The thing is–and I’m speaking here as someone who does do the later a fair amount–that it really is a different kind of work.
Building up the shallow side man into someone relatable is like applying layers of paint, and usually you’re working with a good set of stencils when you do so. It’s walking over to a receptive-looking smooth blank surface and doing something you’ve been trained to do and have all kinds of models for. You can just start. People do it automatically.
It doesn’t usually even feel like work; it’s like…rolling downhill.
Rethinking the female characters designed as objects, or intended as actual characters but with all kinds of misogyny baked in, is a vastly more complicated process.
First of all, and this is a huge barrier, you generally have to get past your own feelings of repulsion. They might be strong ones about how dehumanized her whole canon design makes you feel by association, or subtle ones about how viciously passive-aggressive all her dialogue is, or a sense of personal anxiety or shame about being judged for wanting to spotlight her and preparing to defend this choice, or anything, but it tends to be there. That turns the project into walking uphill right from the get-go.
The surface you’re decorating here is much less smooth and firm. The mortar is flaking, or it’s already painted with a hydrophobic texture that makes liquid paints tend to run and drip rather than adhering, and of course it’s covered in inconvenient holes and protrusions that draw the eye and will intrude themselves into whatever art you put on top.
And then you have to think about it, the art you’re composing, because you aren’t being handed the scripts you need for this, most of the time.
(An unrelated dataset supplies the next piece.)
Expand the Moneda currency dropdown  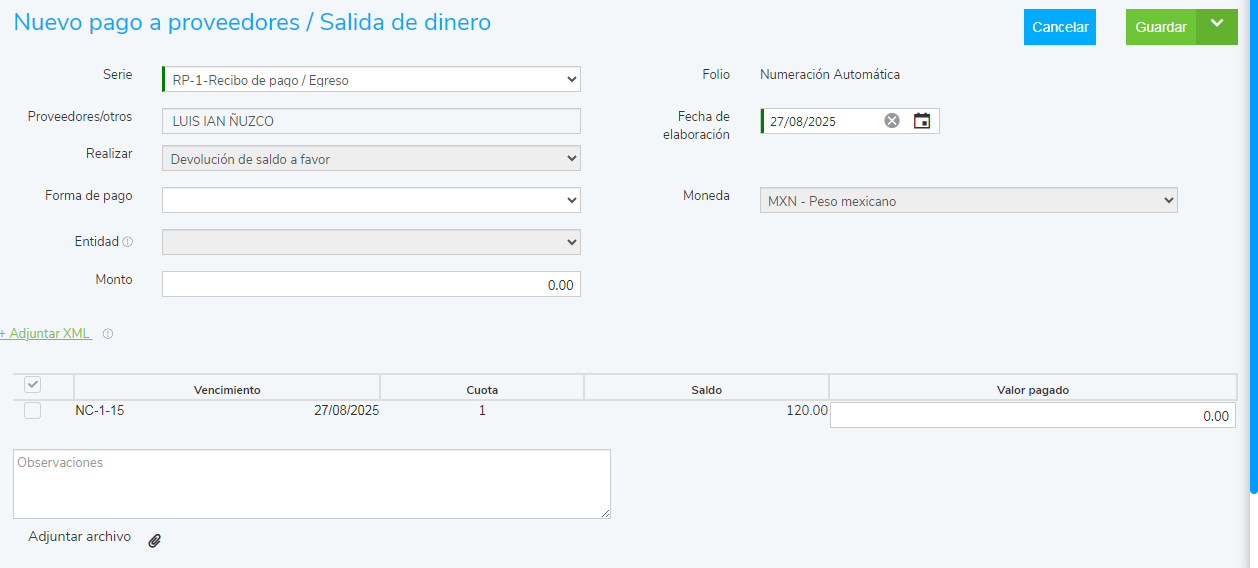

You do not have a robust stencil set to address this need, and when you try to apply ones from the other set it often turns out awkward and blurred, because the wall you’re painting has all those bumps and dips so you can’t press the stencil flat.
There are stencil sets shaped for this, though they may only be usable if you do some masonry work first in some cases, but anyway they usually don’t match the project goals, and if you do give in and use them even though they’re not really what you were going for you’re liable to wind up feeling almost as alienated from your own art as you did from what you were seeking to amend, so it was all for nothing.
So to get the same level of comfortable ownership and sense of depth and desired themes out of a majority of the shallow caricature women that people do out of the bland background men, it generally requires two to ten times the mental effort, much of it spent in a negative emotional state as one confronts the factors causing this woman to be difficult to empathize with, digs under what’s there, and brings out what could be.
And after all of that, you know perfectly well the whole time, a minority of the fandom will even be willing to care, and the odds of drawing hostility specifically for presenting this person in a good light are generally much higher. (This also means you’re more likely to have spent the whole work process in isolation, incidentally, rather than in the cheerful glow of group-brainstorming.)
And because this is a hobby people do in their free time, often specifically for self-soothing purposes, of course the easy version with more community and positive feedback waiting at the end is what most of us go for.
It’s like, when you get home from work and you can either have a microwave burrito or start chopping the whole vegetables in your crisper, some of which are kind of old, to make a salad. Most people don’t have it in them to go for the salad most days, and I can’t really blame them.